SAP and Teradata deepen data warehousing ties

NetWeaver Business Warehouse software will soon run natively on Teradata's database for high-end data warehousing and BI

SAP's NetWeaver Business Warehouse software will soon run natively on Teradata's database for high-end data warehousing and BI (business intelligence), the vendors announced Monday.

SAP and its BusinessObjects BI subsidiary already had partnerships and product integrations with Teradata. But the vendors' many joint customers have been clamoring for more, and native Business Warehouse support is the answer, said Tim Lang, vice president of product management for Business Objects.

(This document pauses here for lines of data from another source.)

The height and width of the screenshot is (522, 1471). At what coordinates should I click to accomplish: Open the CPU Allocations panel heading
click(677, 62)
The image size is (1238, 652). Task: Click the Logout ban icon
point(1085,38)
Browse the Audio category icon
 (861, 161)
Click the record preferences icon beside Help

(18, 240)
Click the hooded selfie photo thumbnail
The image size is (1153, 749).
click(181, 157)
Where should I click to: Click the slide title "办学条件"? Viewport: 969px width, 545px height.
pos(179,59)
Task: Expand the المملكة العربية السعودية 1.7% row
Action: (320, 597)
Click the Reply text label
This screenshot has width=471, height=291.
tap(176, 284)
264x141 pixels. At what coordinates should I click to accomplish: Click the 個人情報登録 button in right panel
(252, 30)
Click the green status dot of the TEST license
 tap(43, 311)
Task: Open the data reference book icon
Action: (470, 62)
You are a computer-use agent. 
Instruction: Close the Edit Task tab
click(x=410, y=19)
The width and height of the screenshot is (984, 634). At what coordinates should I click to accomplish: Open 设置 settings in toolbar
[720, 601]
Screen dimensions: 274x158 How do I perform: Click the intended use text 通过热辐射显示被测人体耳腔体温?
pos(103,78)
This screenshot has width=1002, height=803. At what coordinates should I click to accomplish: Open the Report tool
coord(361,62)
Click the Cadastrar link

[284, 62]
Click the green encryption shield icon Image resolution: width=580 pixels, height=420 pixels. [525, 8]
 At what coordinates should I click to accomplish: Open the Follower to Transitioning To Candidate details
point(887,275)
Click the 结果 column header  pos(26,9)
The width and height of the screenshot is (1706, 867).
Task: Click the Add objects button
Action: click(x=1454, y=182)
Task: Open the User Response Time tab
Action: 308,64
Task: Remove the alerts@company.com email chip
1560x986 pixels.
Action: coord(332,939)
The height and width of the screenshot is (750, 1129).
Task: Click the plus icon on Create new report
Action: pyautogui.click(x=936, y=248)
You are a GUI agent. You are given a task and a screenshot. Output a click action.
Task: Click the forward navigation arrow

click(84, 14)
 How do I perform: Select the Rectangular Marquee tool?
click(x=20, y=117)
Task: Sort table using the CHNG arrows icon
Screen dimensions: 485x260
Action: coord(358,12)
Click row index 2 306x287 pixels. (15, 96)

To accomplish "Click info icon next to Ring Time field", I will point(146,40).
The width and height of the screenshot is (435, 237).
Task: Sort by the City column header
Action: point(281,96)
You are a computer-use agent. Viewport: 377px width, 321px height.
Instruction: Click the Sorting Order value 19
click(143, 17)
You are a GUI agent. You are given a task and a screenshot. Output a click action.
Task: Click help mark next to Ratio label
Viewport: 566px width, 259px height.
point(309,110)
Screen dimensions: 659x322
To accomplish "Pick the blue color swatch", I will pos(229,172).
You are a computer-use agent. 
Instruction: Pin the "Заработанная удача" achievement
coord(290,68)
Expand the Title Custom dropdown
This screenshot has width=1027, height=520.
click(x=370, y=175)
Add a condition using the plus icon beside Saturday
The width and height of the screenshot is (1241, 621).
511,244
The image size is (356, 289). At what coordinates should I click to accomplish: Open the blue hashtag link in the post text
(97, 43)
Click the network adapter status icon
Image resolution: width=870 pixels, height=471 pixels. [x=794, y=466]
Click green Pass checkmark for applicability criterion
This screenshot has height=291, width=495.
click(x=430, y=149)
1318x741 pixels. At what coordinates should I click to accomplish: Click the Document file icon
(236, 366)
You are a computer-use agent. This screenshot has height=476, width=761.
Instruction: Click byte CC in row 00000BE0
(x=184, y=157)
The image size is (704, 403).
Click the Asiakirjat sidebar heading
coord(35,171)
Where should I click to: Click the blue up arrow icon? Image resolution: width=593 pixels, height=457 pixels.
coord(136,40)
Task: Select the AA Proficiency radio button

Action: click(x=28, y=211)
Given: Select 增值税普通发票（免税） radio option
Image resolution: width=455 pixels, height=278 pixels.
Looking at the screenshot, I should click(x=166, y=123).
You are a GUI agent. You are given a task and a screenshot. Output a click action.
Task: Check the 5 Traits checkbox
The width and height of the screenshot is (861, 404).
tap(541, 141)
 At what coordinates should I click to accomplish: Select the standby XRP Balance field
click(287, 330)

SAP expects the new capability to enter beta testing in the fourth quarter of this year, with general availability in the first quarter of 2010, according to a spokesman.

Under the partnership, SAP will be handling first-line support, according to Lang. Pricing was not available.

The announcement drew a skeptical response from analyst Curt Monash of Monash Research, who questioned how deeply SAP will be committed to selling its customers on Teradata versus rival platforms.

"Business Objects has long been an extremely important partner for Teradata. But SAP's most important DBMS partner is and will long be IBM, simply because [IBM] DB2 is not Oracle," Monash said.

However, another observer said the move makes sense for both the vendors and users.

While SAP has its own database, MaxDB, most SAP customers are using DB2, Oracle or Microsoft SQL Server for data warehousing, said Forrester Research analyst James Kobielus.

Adding Teradata support provides customers with yet another database to choose from, in an extension of SAP's existing strategy, he said. "They are one of the few vendors that allows you to do [data warehousing] on your database of choice," Kobielus said.

In addition, Teradata features multi-petabyte scalability for those customers who may require it, he said.

In turn, Teradata customers who have SAP applications may now look to round out their data-warehousing implementation with SAP and Business Objects software, Kobielus added.

Meanwhile, the partnership could also give new life to long-standing rumors that SAP may buy Teradata. SAP and Teradata declined to comment on the prospect.

But there are other potential acquisition targets for SAP in the market, such as Dataupia and Aster Data Systems, and SAP is probably not ready to pull the trigger on any deal, Kobielus said. "It's not clear to me that SAP has thought their strategy through [yet]," he said.